— TASK INSTRUCTIONS —
With the pictures left out, restate exactly the part below that opens with the line containing "Open Консоль разработчика in the top bar" and closes with the line containing "You are a computer-use".

— RECORD EXTRACTS —
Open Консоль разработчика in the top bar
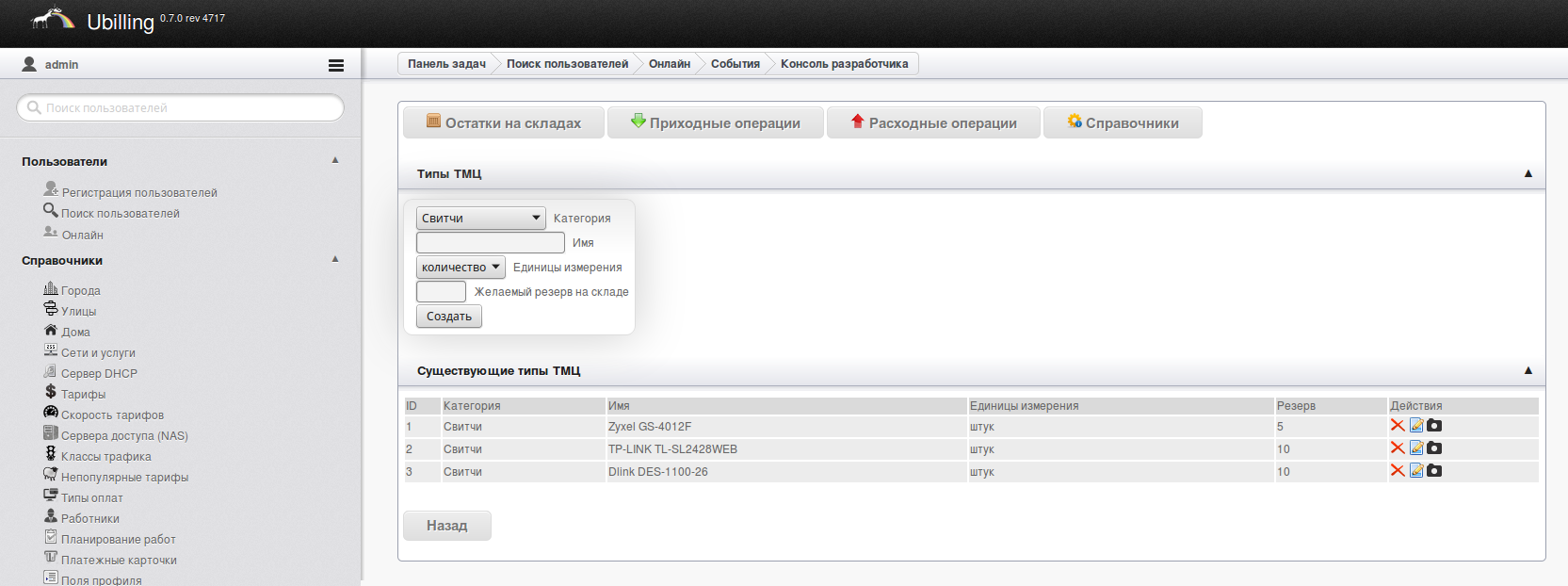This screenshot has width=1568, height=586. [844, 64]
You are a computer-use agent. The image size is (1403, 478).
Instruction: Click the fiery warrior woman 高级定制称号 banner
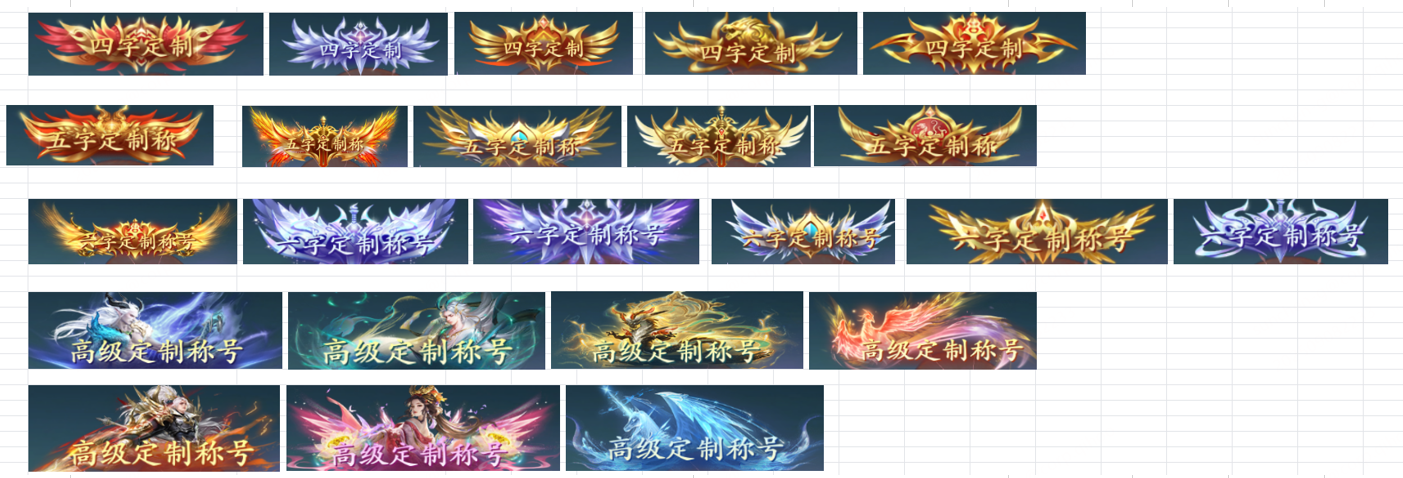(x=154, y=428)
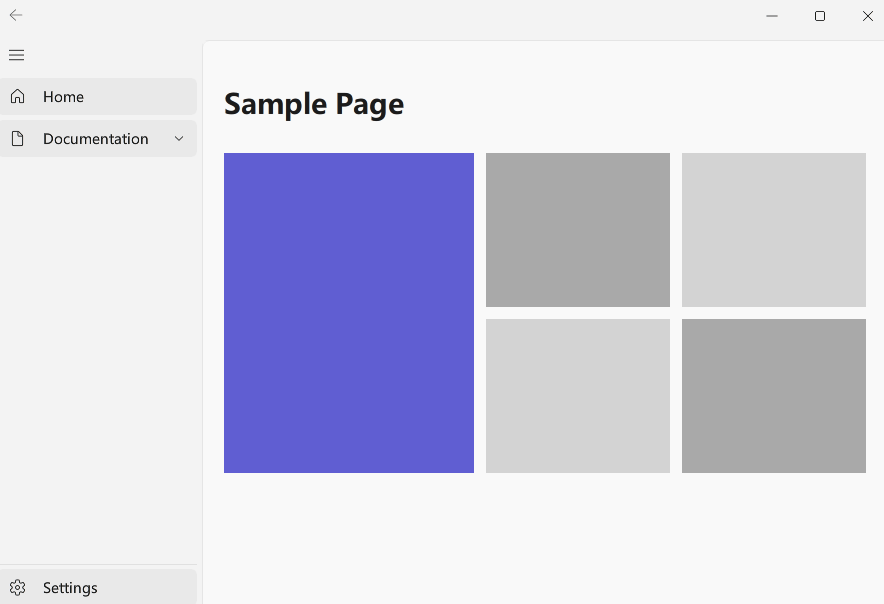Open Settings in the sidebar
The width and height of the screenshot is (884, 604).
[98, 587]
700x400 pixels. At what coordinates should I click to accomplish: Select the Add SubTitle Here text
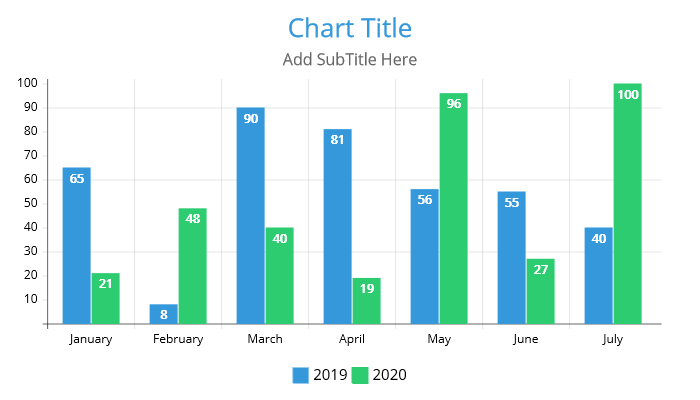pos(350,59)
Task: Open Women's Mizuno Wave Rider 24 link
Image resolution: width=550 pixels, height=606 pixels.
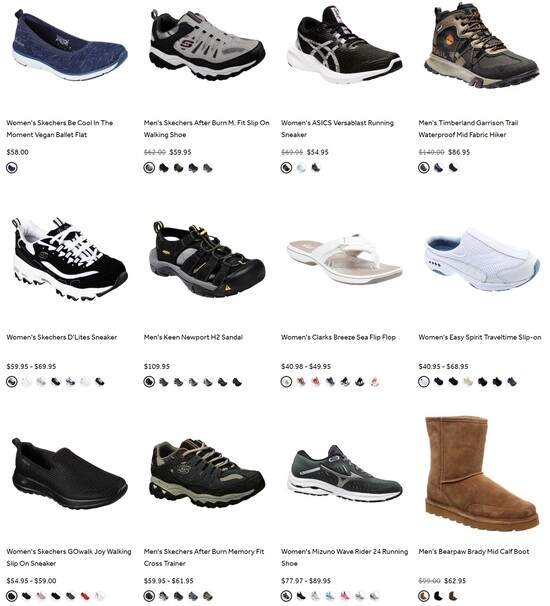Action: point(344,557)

...

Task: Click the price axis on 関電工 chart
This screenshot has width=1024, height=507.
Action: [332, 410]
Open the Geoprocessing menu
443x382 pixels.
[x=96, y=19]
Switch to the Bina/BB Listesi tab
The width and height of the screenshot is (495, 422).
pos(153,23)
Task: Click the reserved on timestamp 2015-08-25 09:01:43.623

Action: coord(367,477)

— EXPECTED OUTPUT —
Open Консоль разработчика in the top bar
This screenshot has width=1568, height=586. [844, 64]
You are a computer-use agent. The image size is (1403, 478).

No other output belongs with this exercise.